Extract provided:
Confidence-weighted safe semi-supervised clustering☆
Graphical abstract
Introduction
Recently, safe semi-supervised learning (S3L) has attracted much attention in machine learning field. In some scenarios, the traditional semi-supervised learning (SSL) methods may perform worse than the corresponding supervised learning (SL) methods which restricts the practical applications of SSL. In other words, unlabeled samples may be harmful to the performance. Therefore, S3L tries to develop different safe mechanisms to realize that the learning performance is never inferior to that of SL by safely exploiting the unlabeled samples. Due to the merit, S3L extends the application scopes of SSL. In fact, some previous studies (Gan et al., 2013a, Cohen et al., 2004, Singh et al., 2009, Yang and Priebe, 2011) have analyzed the negative impact of unlabeled samples on the learning performance in theoretical and empirical aspects. For the safe exploitation of the unlabeled samples, Li and Zhou proposed two S3L methods in 2011, named S3VM_us (Li and Zhou, 2011a) and safe semi-supervised SVMs (S4VMs) (Li and Zhou, 2011b). S3VM_us introduced a safe mechanism by selecting the helpful unlabeled samples based on a hierarchical clustering method. Different from S3VM_us which only found one optimal low-density separator, S4VMs constructed multiple S3VM candidates simultaneously to reduce the risk of the unlabeled samples. S3VM_us and S4VMs both yielded the promising results and reached the goal of S3L. Up to now, several S3L methods (Wang and Chen, 2013, Li et al., 2016b, Wang et al., 2016, Li et al., 2016a, Dong et al., 2016, Li et al., 2017) have been proposed to alleviate the harm of the unlabeled samples for SSL. However, these S3L methods were mainly designed for semi-supervised classification. Furthermore, Li et al. (2017) proposed safe semi-supervised regression (SAFER) which was used for semi-supervised regression. That is to say, the past studies mainly focused on classification and regression. Specifically, there is not related work for semi-supervised clustering.

Dataset excerpts:
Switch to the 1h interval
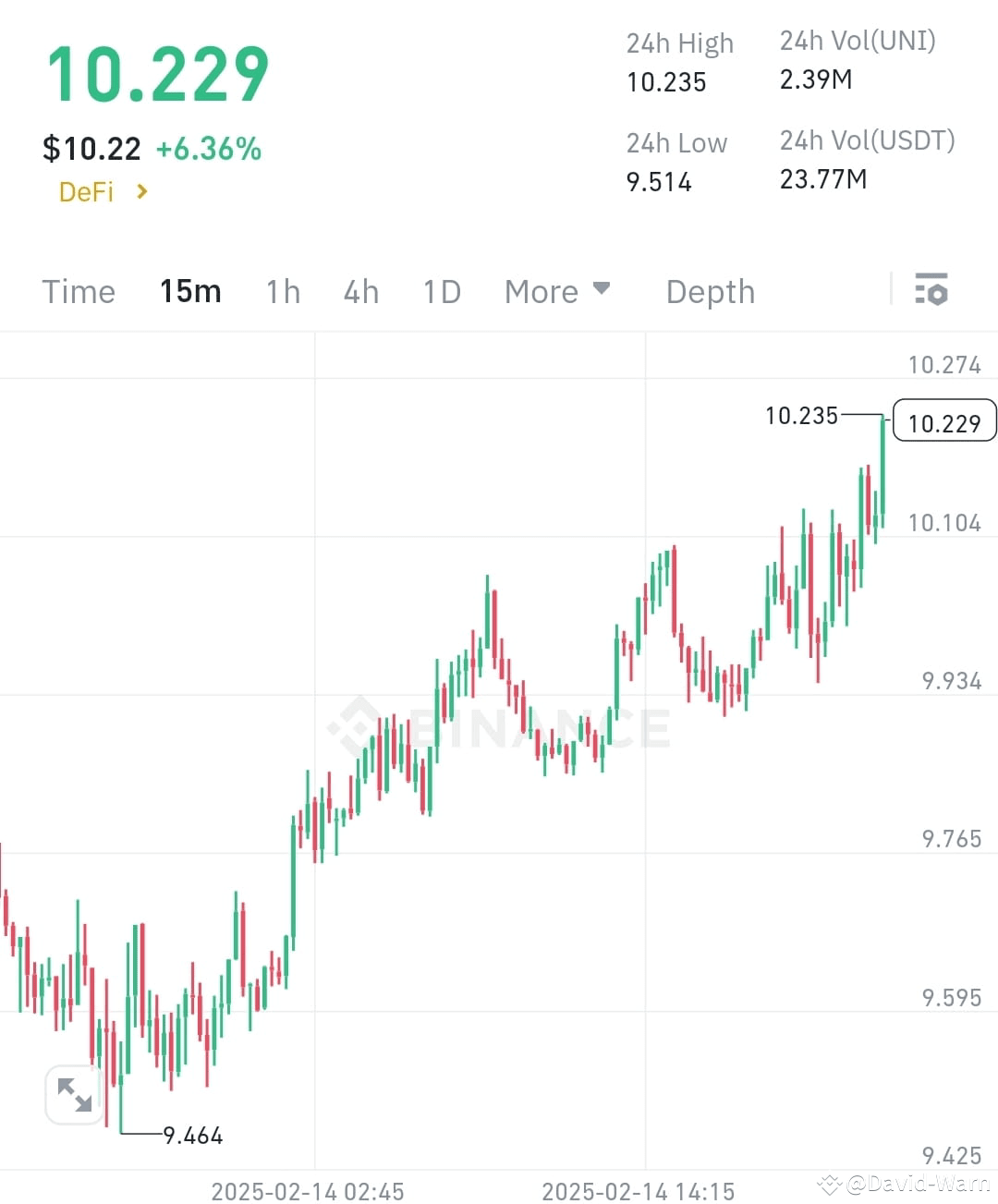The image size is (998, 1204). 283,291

* * *

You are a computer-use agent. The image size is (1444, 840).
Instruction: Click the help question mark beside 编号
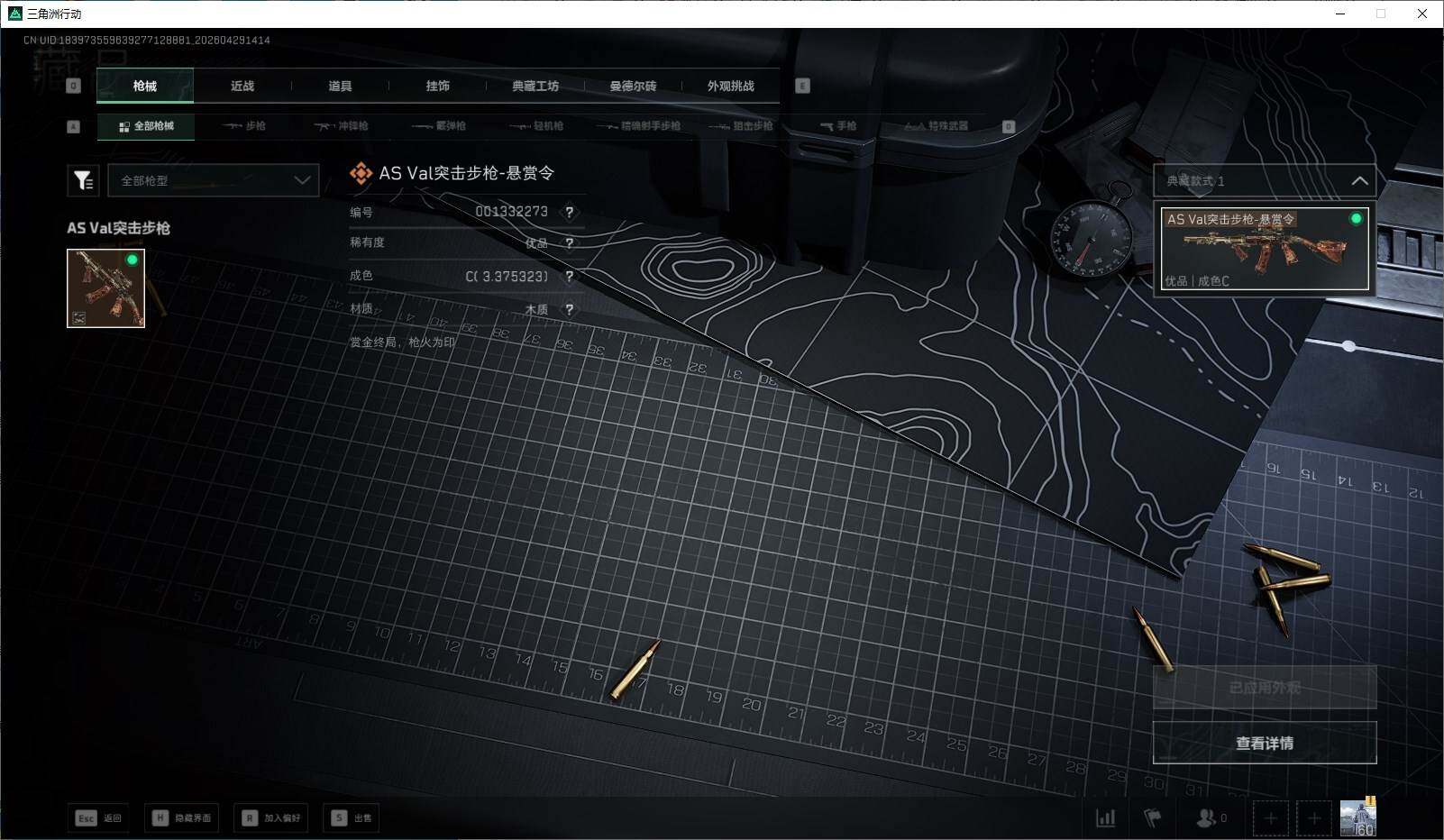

...

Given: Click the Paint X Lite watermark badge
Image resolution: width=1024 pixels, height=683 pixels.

Work to be completed: For each statement, say yes or no depending on whether the introduction on safe semi-supervised learning supports it, and quote the deciding words. 1. S4VMs built multiple S3VM candidates at the same time. 2. SAFER was designed for semi-supervised classification. 3. Li and Zhou proposed S3VM_us and S4VMs in 2013. Work from the introduction on safe semi-supervised learning alone.

Answer to the task:
1. Yes: "S4VMs constructed multiple S3VM candidates simultaneously to reduce the risk of the unlabeled samples."
2. No: "Li et al. (2017) proposed safe semi-supervised regression (SAFER) which was used for semi-supervised regression."
3. No: "Li and Zhou proposed two S3L methods in 2011"